Uma blasfêmia. Assim Ana Carolina definiu Das Tripas Coração (1982). Religião, culpa, desejo. Acompanhados de repressão, é claro. Para além dos ruídos histriônicos, experimenta-se um mergulho no imaginário masculino acerca do desejo feminino. Portanto, presume-se histérico e perverso.
A intempestiva Betinha (Cristina Pereira), de Mar de Rosas (1977), cresce e desmembra-se em Renata (Dina Sfat) e Miriam (Xuxa Lopes). Um duplo que abraça, a um só tempo, idealização e pragmatismo (“eu me defendo há anos da sua profundidade assassina”). Quais os limites no ato de se encontrar no outro? Qual das duas não existe? Eterno confronto entre a cabeça e os tabus (“meu desejo não me faz mulher, me humilha”). Um verdadeiro campo de batalha, uma disputa de autoafirmação em que ganha aquela que tem a coragem de render-se ao “impulso mais mortal”.
Embora assuma um verniz psicanalítico e metafórico, o enunciado de Das Tripas Coração é simples e direto: o interventor Guido (Antônio Fagundes) vai a um colégio interno para moças comunicar que o estabelecimento será fechado. Enquanto aguarda o início da reunião com as diretoras da instituição, acaba cochilando e suas fantasias mais lascivas vêm à tona.
Ao entrar em cena, ele discursa com firmeza e entusiasmo sobre os planos futuros para o local: a construção de um enorme prédio. Afinado à promessa desenvolvimentista de um “Brasil grande” propagandeado e vendido pelo regime militar. Marchar, marchar, marchar. Sempre em frente. Canções ufanistas, hinos escolares que bradam o progresso e obediência se sobrepõem, com frequência, às falas das personagens. O coletivo está acima do indivíduo e seu livre-arbítrio. Mas onde há fumaça, há fogo e resistência: as pianistas se recusam a tocar “já podeis da pátria filho” no evento do colégio.
Em Das Tripas Coração, os diálogos são estruturados com base em monólogos interiores. As conversas acontecem em tom de sermão. Toda a comunicação se dá num registro truncado, alegórico, estridente, mas poético. Afinal, “até Maria, apesar da beleza, carrega o pecado original”. Beleza e pecado, lado a lado.

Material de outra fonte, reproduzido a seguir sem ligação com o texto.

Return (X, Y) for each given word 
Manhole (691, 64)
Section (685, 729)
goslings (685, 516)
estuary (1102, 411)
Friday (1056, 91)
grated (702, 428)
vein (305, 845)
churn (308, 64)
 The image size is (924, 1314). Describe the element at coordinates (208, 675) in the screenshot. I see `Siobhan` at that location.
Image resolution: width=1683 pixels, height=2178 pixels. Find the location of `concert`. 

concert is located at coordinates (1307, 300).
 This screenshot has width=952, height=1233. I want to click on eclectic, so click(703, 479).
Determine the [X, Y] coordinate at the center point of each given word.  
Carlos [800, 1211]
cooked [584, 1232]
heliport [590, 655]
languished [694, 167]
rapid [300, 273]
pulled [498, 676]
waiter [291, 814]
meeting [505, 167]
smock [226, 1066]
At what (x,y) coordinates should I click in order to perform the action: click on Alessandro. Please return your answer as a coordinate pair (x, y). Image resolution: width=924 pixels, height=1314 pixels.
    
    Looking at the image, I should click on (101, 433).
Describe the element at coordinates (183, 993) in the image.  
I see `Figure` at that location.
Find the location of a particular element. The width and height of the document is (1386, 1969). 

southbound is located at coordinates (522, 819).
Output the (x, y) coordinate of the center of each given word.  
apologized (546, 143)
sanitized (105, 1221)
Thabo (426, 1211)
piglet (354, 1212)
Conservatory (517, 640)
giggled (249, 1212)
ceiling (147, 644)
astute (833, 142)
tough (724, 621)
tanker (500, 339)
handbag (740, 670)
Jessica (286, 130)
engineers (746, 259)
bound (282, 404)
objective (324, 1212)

Ainda que punição e medo — corporificados em cobras, ratos e pássaros — espreitam, em variadas medidas, as personagens do filme, não se pode negar que exista, também, um aceno otimista ao futuro. Às novas gerações, quem sabe mais libertárias como as alunas do internato, que encaram de maneira mais frontal, sem freios, o entretom de sua sexualidade.
Ditados e expressões com duplo sentido ganham a materialidade das imagens. “Às vezes, você não tem o sentimento de que está inteiramente nua?”, “às vezes, eu me sinto inteiramente exposta”, dizem Renata e Miriam, a certa altura, enquanto caminham despidas pelo corredor da escola. A troca de roupas entre as personagens femininas e masculinas, bem como a barba e os penteados, inscrevem-se organicamente em um espectro fluido e ambíguo de gêneros.
Retornamos, por fim, à pergunta que norteia toda a obra da diretora: quem é que manda aqui? A fragilidade da ordem a ser mantida, da boa educação para moças que deve ser conservada. Um piano que despenca pela janela, espatifa no chão e lá se foram todos os estatutos.
Ante a vulcânica criação de Ana Carolina, talvez não seja delirante consentir com o filósofo Erasmo de Roterdã quando afirma que “é justamente pela loucura que as mulheres são mais felizes do que os homens”.